§ Information shown:
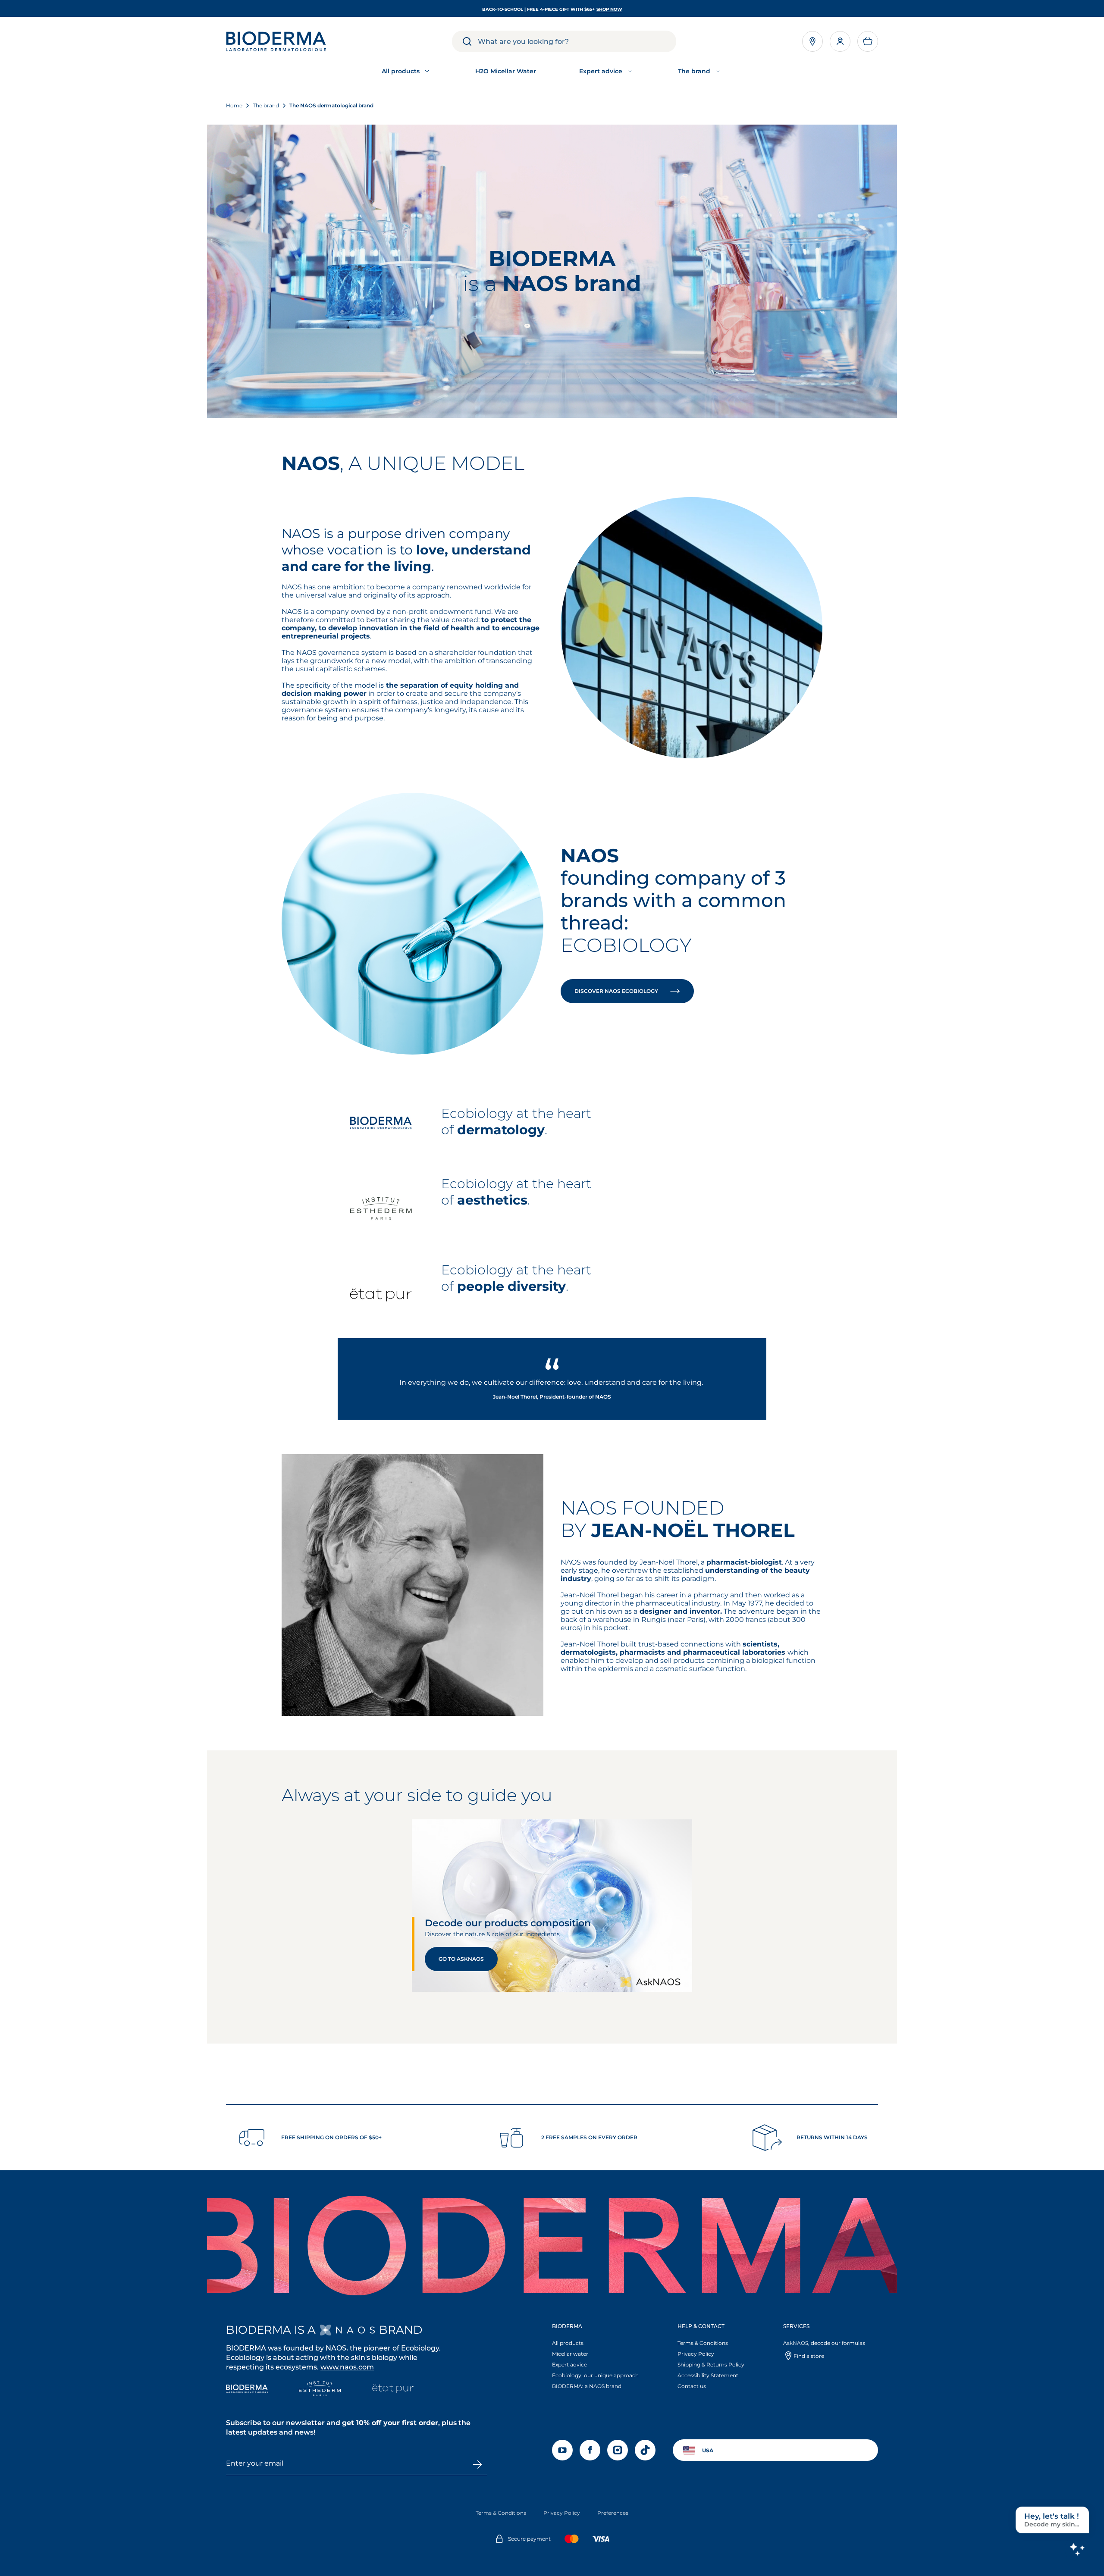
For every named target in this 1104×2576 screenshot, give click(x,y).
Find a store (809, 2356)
...
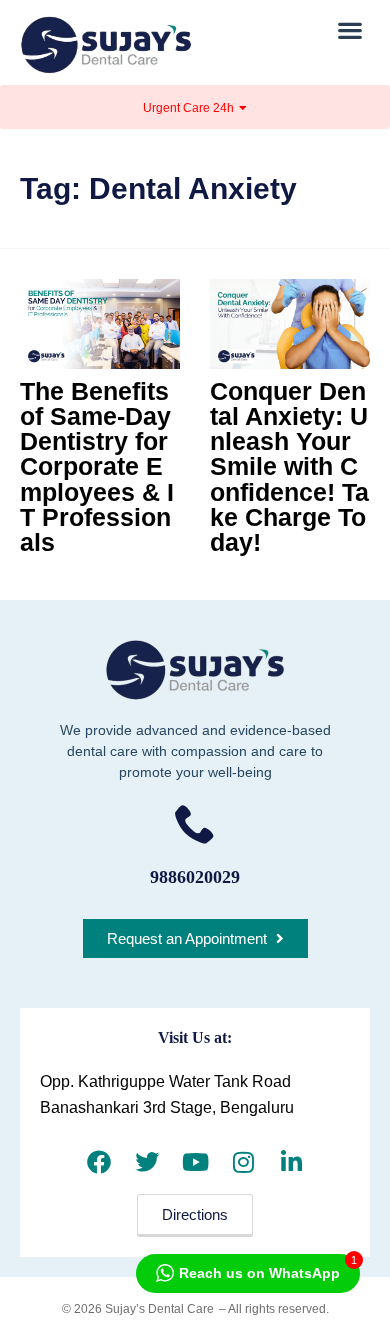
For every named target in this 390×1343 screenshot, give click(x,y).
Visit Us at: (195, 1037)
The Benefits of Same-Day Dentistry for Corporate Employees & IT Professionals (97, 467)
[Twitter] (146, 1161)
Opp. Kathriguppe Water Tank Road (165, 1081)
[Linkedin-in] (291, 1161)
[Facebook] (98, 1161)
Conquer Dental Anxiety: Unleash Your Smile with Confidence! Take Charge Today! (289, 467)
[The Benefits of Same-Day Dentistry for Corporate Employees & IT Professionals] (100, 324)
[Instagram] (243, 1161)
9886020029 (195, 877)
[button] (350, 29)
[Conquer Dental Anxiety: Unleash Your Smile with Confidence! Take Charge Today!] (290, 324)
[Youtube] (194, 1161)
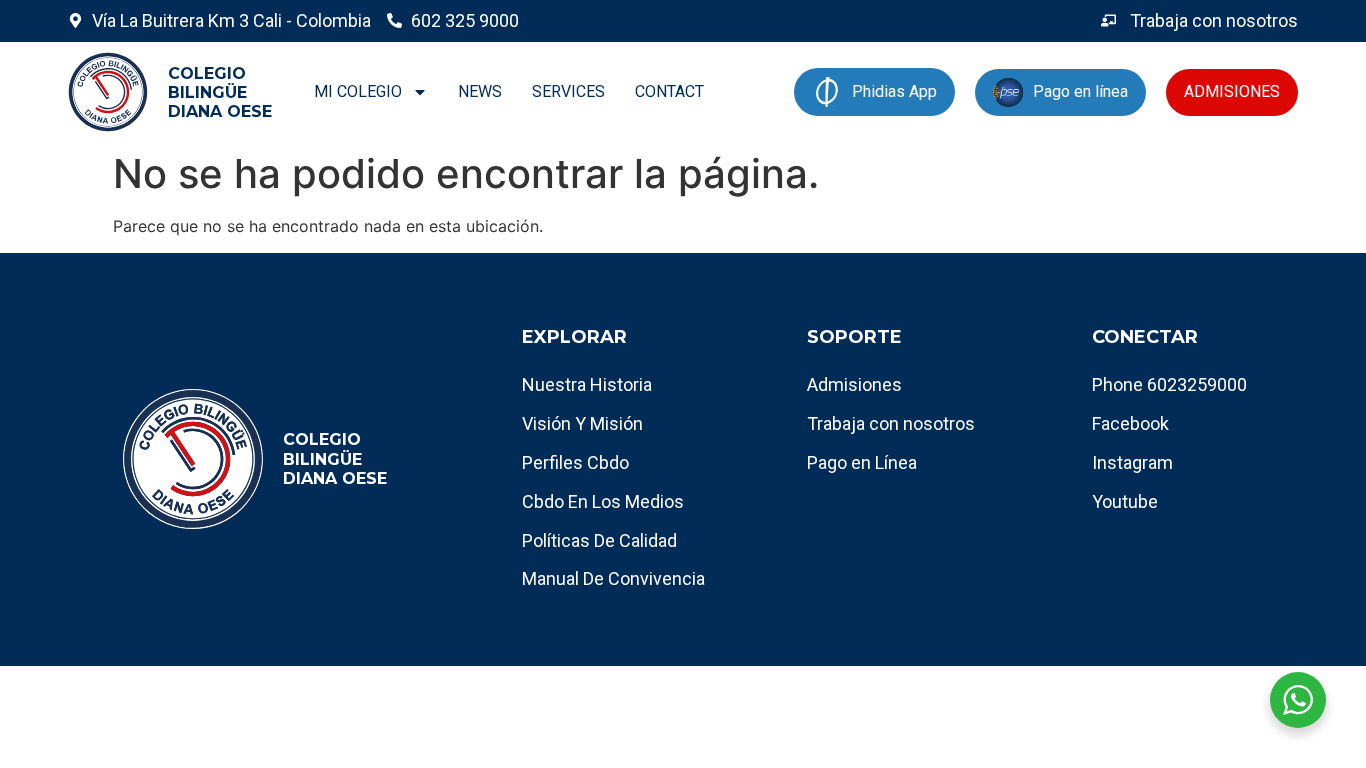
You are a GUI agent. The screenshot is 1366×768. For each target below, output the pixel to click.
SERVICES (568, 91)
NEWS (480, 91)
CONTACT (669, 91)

§ Assignment: The lines above from the line with "Today! (289, 467)" through the line with "CONTACT (669, 91)" are to be given again word for word, with no pictures among them.

§ The completed task:
Conquer Dental Anxiety: Unleash Your Smile with Confidence! Take Charge Today! (289, 467)
[The Benefits of Same-Day Dentistry for Corporate Employees & IT Professionals] (100, 324)
[Instagram] (243, 1161)
9886020029 (195, 877)
[button] (350, 29)
[Conquer Dental Anxiety: Unleash Your Smile with Confidence! Take Charge Today!] (290, 324)
[Youtube] (194, 1161)
You are a GUI agent. The screenshot is 1366×768. For each target below, output the pixel to click.
SERVICES (568, 91)
NEWS (480, 91)
CONTACT (669, 91)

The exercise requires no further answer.